# Your objective
Every line of the data is to be retyped exactly.
»»
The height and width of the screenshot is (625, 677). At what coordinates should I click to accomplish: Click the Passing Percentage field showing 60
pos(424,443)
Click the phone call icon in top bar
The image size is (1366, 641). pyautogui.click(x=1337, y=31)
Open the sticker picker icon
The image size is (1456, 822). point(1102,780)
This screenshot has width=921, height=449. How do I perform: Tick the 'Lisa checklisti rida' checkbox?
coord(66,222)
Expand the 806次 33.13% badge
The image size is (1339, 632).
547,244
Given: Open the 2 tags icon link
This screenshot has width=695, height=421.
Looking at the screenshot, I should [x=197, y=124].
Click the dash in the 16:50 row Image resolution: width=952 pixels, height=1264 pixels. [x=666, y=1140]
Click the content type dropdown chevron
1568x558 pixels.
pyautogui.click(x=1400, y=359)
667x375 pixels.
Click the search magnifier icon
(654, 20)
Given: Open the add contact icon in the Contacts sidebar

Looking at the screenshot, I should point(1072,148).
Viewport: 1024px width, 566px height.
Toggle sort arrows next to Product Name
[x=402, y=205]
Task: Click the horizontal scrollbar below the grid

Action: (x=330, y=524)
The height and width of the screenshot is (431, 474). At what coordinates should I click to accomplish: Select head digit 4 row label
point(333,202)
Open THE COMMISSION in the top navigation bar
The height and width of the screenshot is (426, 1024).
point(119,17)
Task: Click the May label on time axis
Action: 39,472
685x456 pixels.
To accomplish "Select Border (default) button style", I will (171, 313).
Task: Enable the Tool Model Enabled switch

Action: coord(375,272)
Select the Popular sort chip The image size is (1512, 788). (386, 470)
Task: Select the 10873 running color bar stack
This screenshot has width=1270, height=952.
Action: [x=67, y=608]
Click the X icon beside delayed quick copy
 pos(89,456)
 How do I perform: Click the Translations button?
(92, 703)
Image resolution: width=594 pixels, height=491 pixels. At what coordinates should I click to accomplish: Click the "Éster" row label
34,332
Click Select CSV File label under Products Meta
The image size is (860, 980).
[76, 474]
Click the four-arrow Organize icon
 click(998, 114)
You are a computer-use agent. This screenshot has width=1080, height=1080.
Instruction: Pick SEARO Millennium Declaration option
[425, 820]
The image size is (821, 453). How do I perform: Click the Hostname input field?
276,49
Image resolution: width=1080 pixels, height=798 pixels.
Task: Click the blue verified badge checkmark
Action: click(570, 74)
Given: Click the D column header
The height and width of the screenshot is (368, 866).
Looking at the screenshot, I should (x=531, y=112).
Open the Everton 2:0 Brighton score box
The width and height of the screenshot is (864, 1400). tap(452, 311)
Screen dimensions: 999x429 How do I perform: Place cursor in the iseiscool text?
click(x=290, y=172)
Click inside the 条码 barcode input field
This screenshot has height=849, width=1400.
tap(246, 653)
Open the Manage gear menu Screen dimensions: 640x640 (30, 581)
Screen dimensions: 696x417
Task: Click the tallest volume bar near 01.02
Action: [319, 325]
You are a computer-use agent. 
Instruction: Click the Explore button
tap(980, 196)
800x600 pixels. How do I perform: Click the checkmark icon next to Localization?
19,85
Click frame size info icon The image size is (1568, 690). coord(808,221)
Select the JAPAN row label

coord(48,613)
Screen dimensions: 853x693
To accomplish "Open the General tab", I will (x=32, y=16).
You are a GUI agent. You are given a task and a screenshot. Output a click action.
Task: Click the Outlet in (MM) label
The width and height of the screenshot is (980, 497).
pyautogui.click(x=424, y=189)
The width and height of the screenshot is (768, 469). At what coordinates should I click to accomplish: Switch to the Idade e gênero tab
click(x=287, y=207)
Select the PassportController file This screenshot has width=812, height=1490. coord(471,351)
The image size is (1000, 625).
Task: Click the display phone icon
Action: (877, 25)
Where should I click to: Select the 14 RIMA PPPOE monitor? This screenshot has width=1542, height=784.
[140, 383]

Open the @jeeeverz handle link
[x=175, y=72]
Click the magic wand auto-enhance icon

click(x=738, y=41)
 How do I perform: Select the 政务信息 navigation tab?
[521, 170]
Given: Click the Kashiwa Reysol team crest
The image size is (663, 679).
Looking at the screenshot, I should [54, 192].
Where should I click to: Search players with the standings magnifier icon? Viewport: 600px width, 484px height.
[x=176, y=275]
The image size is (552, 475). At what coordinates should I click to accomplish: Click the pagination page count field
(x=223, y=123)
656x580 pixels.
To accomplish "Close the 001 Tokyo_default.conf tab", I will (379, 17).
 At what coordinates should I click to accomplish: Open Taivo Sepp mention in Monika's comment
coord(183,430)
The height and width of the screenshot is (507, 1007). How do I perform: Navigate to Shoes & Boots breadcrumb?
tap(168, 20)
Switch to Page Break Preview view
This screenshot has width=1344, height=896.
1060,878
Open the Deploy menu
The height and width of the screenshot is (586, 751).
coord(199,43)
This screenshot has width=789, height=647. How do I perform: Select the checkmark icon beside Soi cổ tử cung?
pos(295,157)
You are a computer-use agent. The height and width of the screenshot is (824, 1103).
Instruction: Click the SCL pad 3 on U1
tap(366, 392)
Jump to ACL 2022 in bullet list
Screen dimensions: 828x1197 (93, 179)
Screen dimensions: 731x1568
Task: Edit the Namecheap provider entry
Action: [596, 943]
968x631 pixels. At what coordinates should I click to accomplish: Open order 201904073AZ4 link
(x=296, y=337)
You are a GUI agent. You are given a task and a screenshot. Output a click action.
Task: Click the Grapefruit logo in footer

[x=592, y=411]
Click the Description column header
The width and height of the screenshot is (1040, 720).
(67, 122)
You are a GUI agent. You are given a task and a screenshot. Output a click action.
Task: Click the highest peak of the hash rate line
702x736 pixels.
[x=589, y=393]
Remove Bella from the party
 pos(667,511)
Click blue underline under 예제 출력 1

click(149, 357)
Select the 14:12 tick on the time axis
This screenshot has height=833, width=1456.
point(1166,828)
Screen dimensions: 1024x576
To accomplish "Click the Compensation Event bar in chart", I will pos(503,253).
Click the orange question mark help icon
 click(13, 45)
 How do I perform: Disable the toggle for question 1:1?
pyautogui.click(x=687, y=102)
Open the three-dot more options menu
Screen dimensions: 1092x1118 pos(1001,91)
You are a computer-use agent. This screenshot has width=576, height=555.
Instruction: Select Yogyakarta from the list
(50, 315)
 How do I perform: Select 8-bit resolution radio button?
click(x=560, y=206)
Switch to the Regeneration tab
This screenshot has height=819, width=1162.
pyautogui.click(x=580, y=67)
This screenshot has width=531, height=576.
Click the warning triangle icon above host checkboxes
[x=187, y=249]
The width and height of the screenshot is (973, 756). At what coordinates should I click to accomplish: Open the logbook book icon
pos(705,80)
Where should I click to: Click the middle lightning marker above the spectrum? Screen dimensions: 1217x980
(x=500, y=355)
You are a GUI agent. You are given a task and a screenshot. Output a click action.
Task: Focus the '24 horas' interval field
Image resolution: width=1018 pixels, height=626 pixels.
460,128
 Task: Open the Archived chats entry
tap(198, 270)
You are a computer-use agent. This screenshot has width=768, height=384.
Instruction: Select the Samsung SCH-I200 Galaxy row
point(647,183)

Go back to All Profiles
««
# Completed exercise
The height and width of the screenshot is (625, 677). At what coordinates should I click to accomplish: Click the Passing Percentage field showing 60
pos(424,443)
Click the phone call icon in top bar
The image size is (1366, 641). pyautogui.click(x=1337, y=31)
Open the sticker picker icon
The image size is (1456, 822). point(1102,780)
This screenshot has width=921, height=449. How do I perform: Tick the 'Lisa checklisti rida' checkbox?
coord(66,222)
Expand the 806次 33.13% badge
The image size is (1339, 632).
547,244
Given: Open the 2 tags icon link
This screenshot has width=695, height=421.
Looking at the screenshot, I should [x=197, y=124].
Click the dash in the 16:50 row Image resolution: width=952 pixels, height=1264 pixels. [x=666, y=1140]
Click the content type dropdown chevron
1568x558 pixels.
pyautogui.click(x=1400, y=359)
667x375 pixels.
Click the search magnifier icon
(654, 20)
Given: Open the add contact icon in the Contacts sidebar

Looking at the screenshot, I should point(1072,148).
Viewport: 1024px width, 566px height.
Toggle sort arrows next to Product Name
[x=402, y=205]
Task: Click the horizontal scrollbar below the grid

Action: (x=330, y=524)
The height and width of the screenshot is (431, 474). At what coordinates should I click to accomplish: Select head digit 4 row label
point(333,202)
Open THE COMMISSION in the top navigation bar
The height and width of the screenshot is (426, 1024).
point(119,17)
Task: Click the May label on time axis
Action: 39,472
685x456 pixels.
To accomplish "Select Border (default) button style", I will (171, 313).
Task: Enable the Tool Model Enabled switch

Action: coord(375,272)
Select the Popular sort chip The image size is (1512, 788). (386, 470)
Task: Select the 10873 running color bar stack
This screenshot has width=1270, height=952.
Action: [x=67, y=608]
Click the X icon beside delayed quick copy
 pos(89,456)
 How do I perform: Click the Translations button?
(92, 703)
Image resolution: width=594 pixels, height=491 pixels. At what coordinates should I click to accomplish: Click the "Éster" row label
34,332
Click Select CSV File label under Products Meta
The image size is (860, 980).
[76, 474]
Click the four-arrow Organize icon
 click(998, 114)
You are a computer-use agent. This screenshot has width=1080, height=1080.
Instruction: Pick SEARO Millennium Declaration option
[425, 820]
The image size is (821, 453). How do I perform: Click the Hostname input field?
276,49
Image resolution: width=1080 pixels, height=798 pixels.
Task: Click the blue verified badge checkmark
Action: click(570, 74)
Given: Click the D column header
The height and width of the screenshot is (368, 866).
Looking at the screenshot, I should (x=531, y=112).
Open the Everton 2:0 Brighton score box
The width and height of the screenshot is (864, 1400). tap(452, 311)
Screen dimensions: 999x429 How do I perform: Place cursor in the iseiscool text?
click(x=290, y=172)
Click inside the 条码 barcode input field
This screenshot has height=849, width=1400.
tap(246, 653)
Open the Manage gear menu Screen dimensions: 640x640 (30, 581)
Screen dimensions: 696x417
Task: Click the tallest volume bar near 01.02
Action: [319, 325]
You are a computer-use agent. 
Instruction: Click the Explore button
tap(980, 196)
800x600 pixels. How do I perform: Click the checkmark icon next to Localization?
19,85
Click frame size info icon The image size is (1568, 690). coord(808,221)
Select the JAPAN row label

coord(48,613)
Screen dimensions: 853x693
To accomplish "Open the General tab", I will (x=32, y=16).
You are a GUI agent. You are given a task and a screenshot. Output a click action.
Task: Click the Outlet in (MM) label
The width and height of the screenshot is (980, 497).
pyautogui.click(x=424, y=189)
The width and height of the screenshot is (768, 469). At what coordinates should I click to accomplish: Switch to the Idade e gênero tab
click(x=287, y=207)
Select the PassportController file This screenshot has width=812, height=1490. coord(471,351)
The image size is (1000, 625).
Task: Click the display phone icon
Action: (877, 25)
Where should I click to: Select the 14 RIMA PPPOE monitor? This screenshot has width=1542, height=784.
[140, 383]

Open the @jeeeverz handle link
[x=175, y=72]
Click the magic wand auto-enhance icon

click(x=738, y=41)
 How do I perform: Select the 政务信息 navigation tab?
[521, 170]
Given: Click the Kashiwa Reysol team crest
The image size is (663, 679).
Looking at the screenshot, I should [54, 192].
Where should I click to: Search players with the standings magnifier icon? Viewport: 600px width, 484px height.
[x=176, y=275]
The image size is (552, 475). At what coordinates should I click to accomplish: Click the pagination page count field
(x=223, y=123)
656x580 pixels.
To accomplish "Close the 001 Tokyo_default.conf tab", I will (379, 17).
 At what coordinates should I click to accomplish: Open Taivo Sepp mention in Monika's comment
coord(183,430)
The height and width of the screenshot is (507, 1007). How do I perform: Navigate to Shoes & Boots breadcrumb?
tap(168, 20)
Switch to Page Break Preview view
This screenshot has width=1344, height=896.
1060,878
Open the Deploy menu
The height and width of the screenshot is (586, 751).
coord(199,43)
This screenshot has width=789, height=647. How do I perform: Select the checkmark icon beside Soi cổ tử cung?
pos(295,157)
You are a computer-use agent. The height and width of the screenshot is (824, 1103).
Instruction: Click the SCL pad 3 on U1
tap(366, 392)
Jump to ACL 2022 in bullet list
Screen dimensions: 828x1197 (93, 179)
Screen dimensions: 731x1568
Task: Edit the Namecheap provider entry
Action: [596, 943]
968x631 pixels. At what coordinates should I click to accomplish: Open order 201904073AZ4 link
(x=296, y=337)
You are a GUI agent. You are given a task and a screenshot. Output a click action.
Task: Click the Grapefruit logo in footer

[x=592, y=411]
Click the Description column header
The width and height of the screenshot is (1040, 720).
(67, 122)
You are a GUI agent. You are given a task and a screenshot. Output a click action.
Task: Click the highest peak of the hash rate line
702x736 pixels.
[x=589, y=393]
Remove Bella from the party
 pos(667,511)
Click blue underline under 예제 출력 1

click(149, 357)
Select the 14:12 tick on the time axis
This screenshot has height=833, width=1456.
point(1166,828)
Screen dimensions: 1024x576
To accomplish "Click the Compensation Event bar in chart", I will pos(503,253).
Click the orange question mark help icon
 click(13, 45)
 How do I perform: Disable the toggle for question 1:1?
pyautogui.click(x=687, y=102)
Open the three-dot more options menu
Screen dimensions: 1092x1118 pos(1001,91)
You are a computer-use agent. This screenshot has width=576, height=555.
Instruction: Select Yogyakarta from the list
(50, 315)
 How do I perform: Select 8-bit resolution radio button?
click(x=560, y=206)
Switch to the Regeneration tab
This screenshot has height=819, width=1162.
pyautogui.click(x=580, y=67)
This screenshot has width=531, height=576.
Click the warning triangle icon above host checkboxes
[x=187, y=249]
The width and height of the screenshot is (973, 756). At what coordinates should I click to accomplish: Open the logbook book icon
pos(705,80)
Where should I click to: Click the middle lightning marker above the spectrum? Screen dimensions: 1217x980
(x=500, y=355)
You are a GUI agent. You are given a task and a screenshot. Output a click action.
Task: Focus the '24 horas' interval field
Image resolution: width=1018 pixels, height=626 pixels.
460,128
 Task: Open the Archived chats entry
tap(198, 270)
You are a computer-use agent. This screenshot has width=768, height=384.
Instruction: Select the Samsung SCH-I200 Galaxy row
point(647,183)

Go back to All Profiles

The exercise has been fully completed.